## Exercise details
Rewrite the lines below as a numbered list, skipping any blank lines and leaving out the pictures.

## The records
• • • •

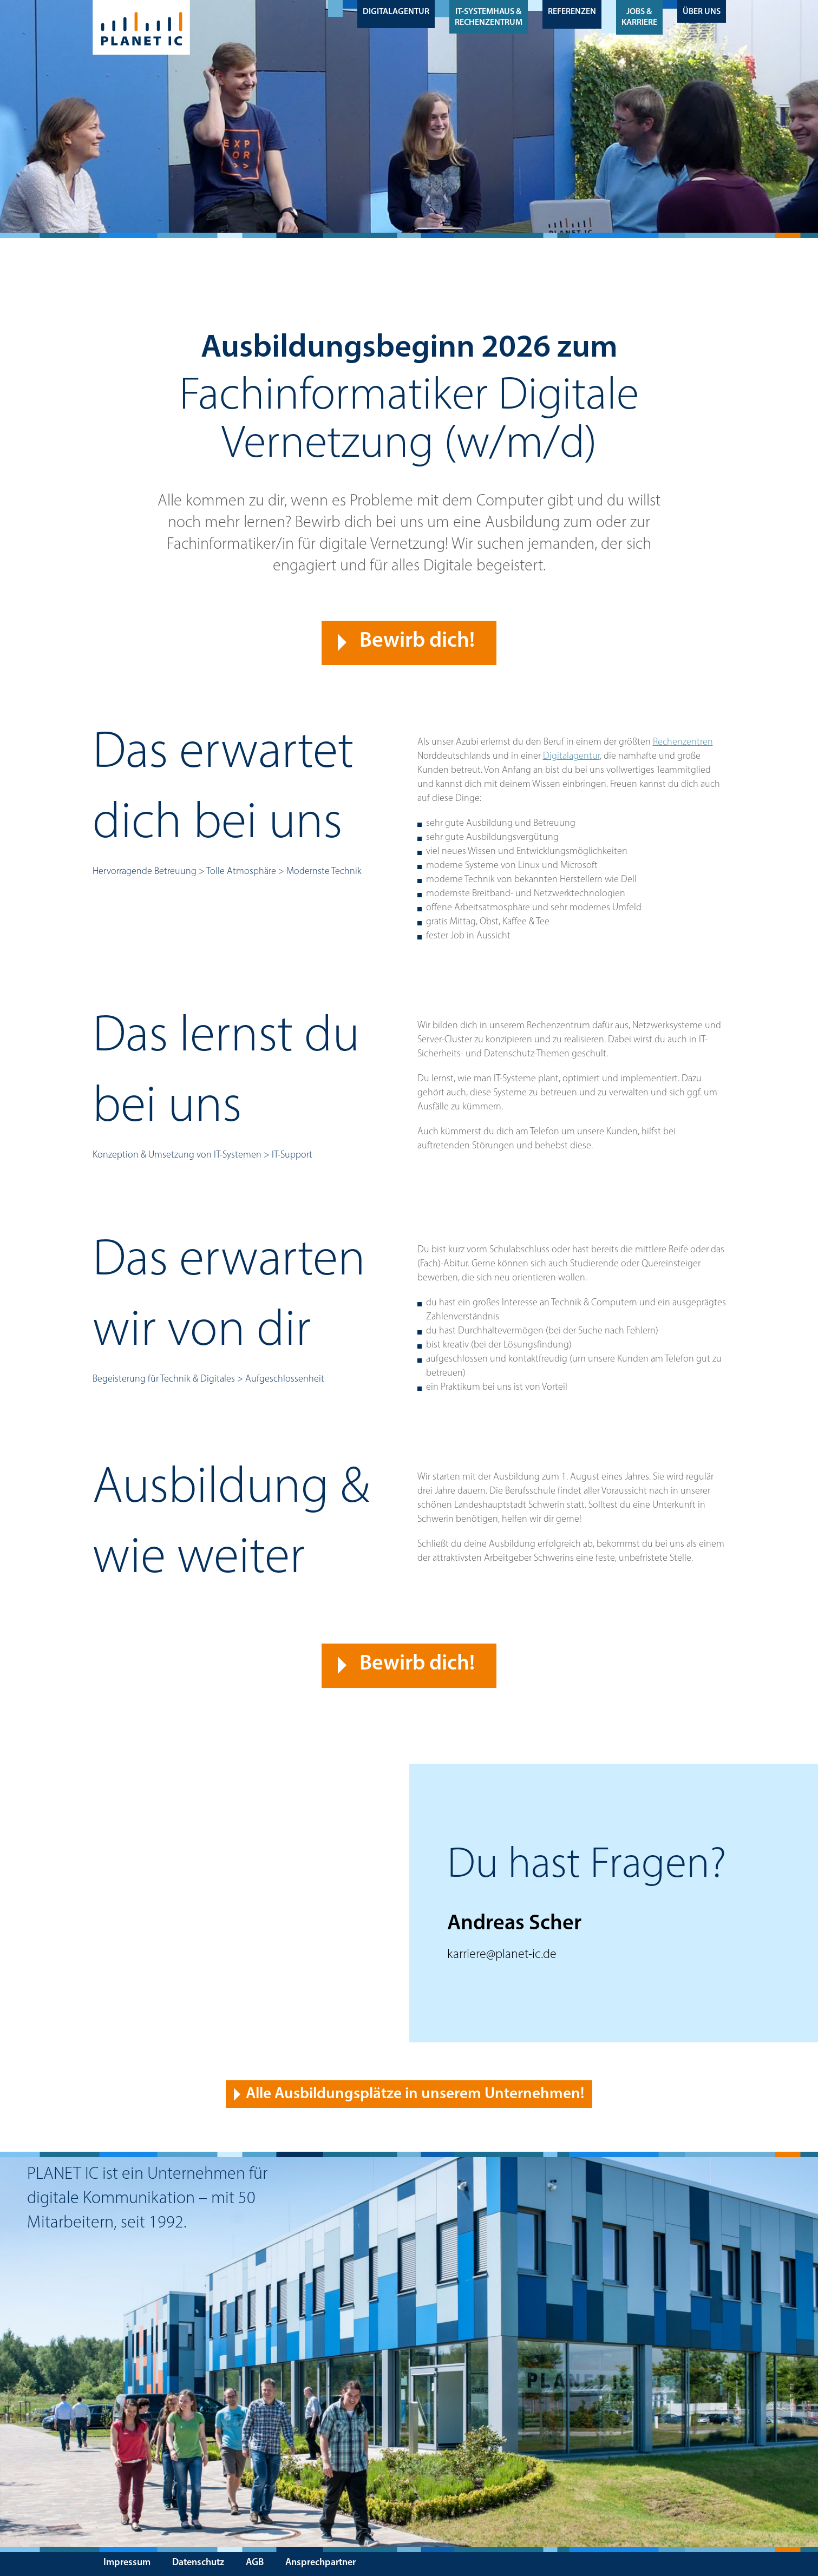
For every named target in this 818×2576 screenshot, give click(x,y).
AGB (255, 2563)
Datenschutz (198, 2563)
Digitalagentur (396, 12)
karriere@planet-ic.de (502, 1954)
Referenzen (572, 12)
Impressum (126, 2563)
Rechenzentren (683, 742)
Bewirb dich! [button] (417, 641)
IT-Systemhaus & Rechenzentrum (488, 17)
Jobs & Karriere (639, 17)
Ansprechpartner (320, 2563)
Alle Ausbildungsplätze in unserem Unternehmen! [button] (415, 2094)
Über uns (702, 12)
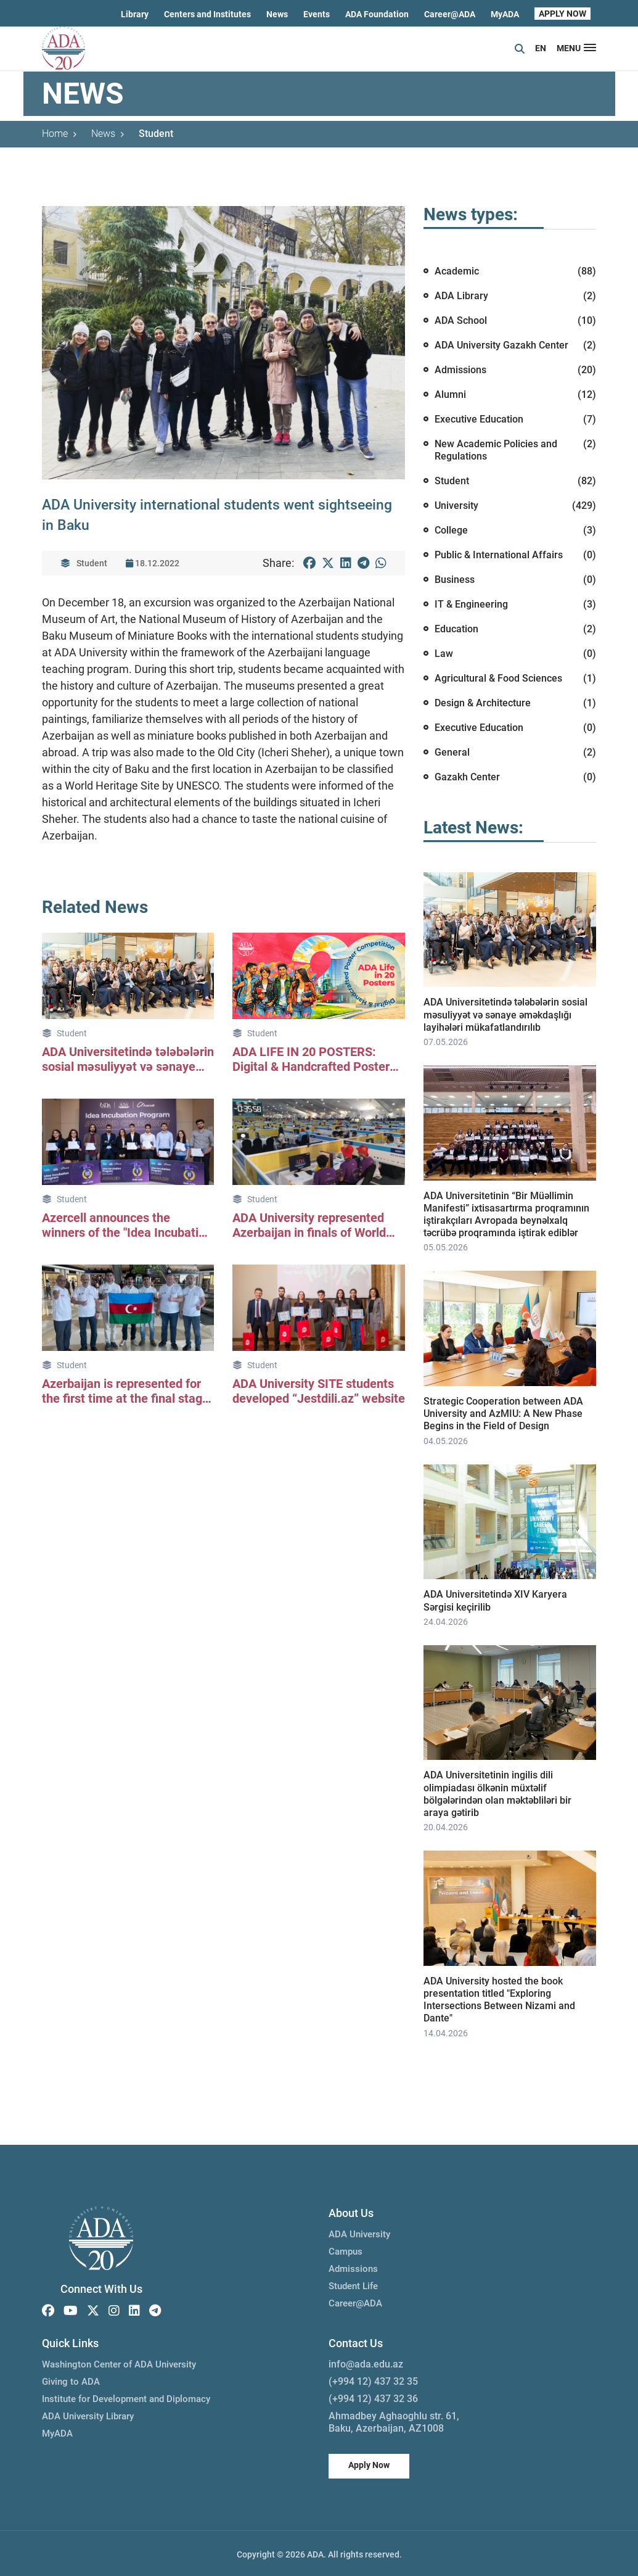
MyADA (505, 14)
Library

• • • •

## Finished exercise
1. For every named target in this 818×2576 screenshot, give click(x,y).
2. AGB (255, 2563)
3. Datenschutz (198, 2563)
4. Digitalagentur (396, 12)
5. karriere@planet-ic.de (502, 1954)
6. Referenzen (572, 12)
7. Impressum (126, 2563)
8. Rechenzentren (683, 742)
9. Bewirb dich! [button] (417, 641)
10. IT-Systemhaus & Rechenzentrum (488, 17)
11. Jobs & Karriere (639, 17)
12. Ansprechpartner (320, 2563)
13. Alle Ausbildungsplätze in unserem Unternehmen! [button] (415, 2094)
14. Über uns (702, 12)
15. MyADA (505, 14)
16. Library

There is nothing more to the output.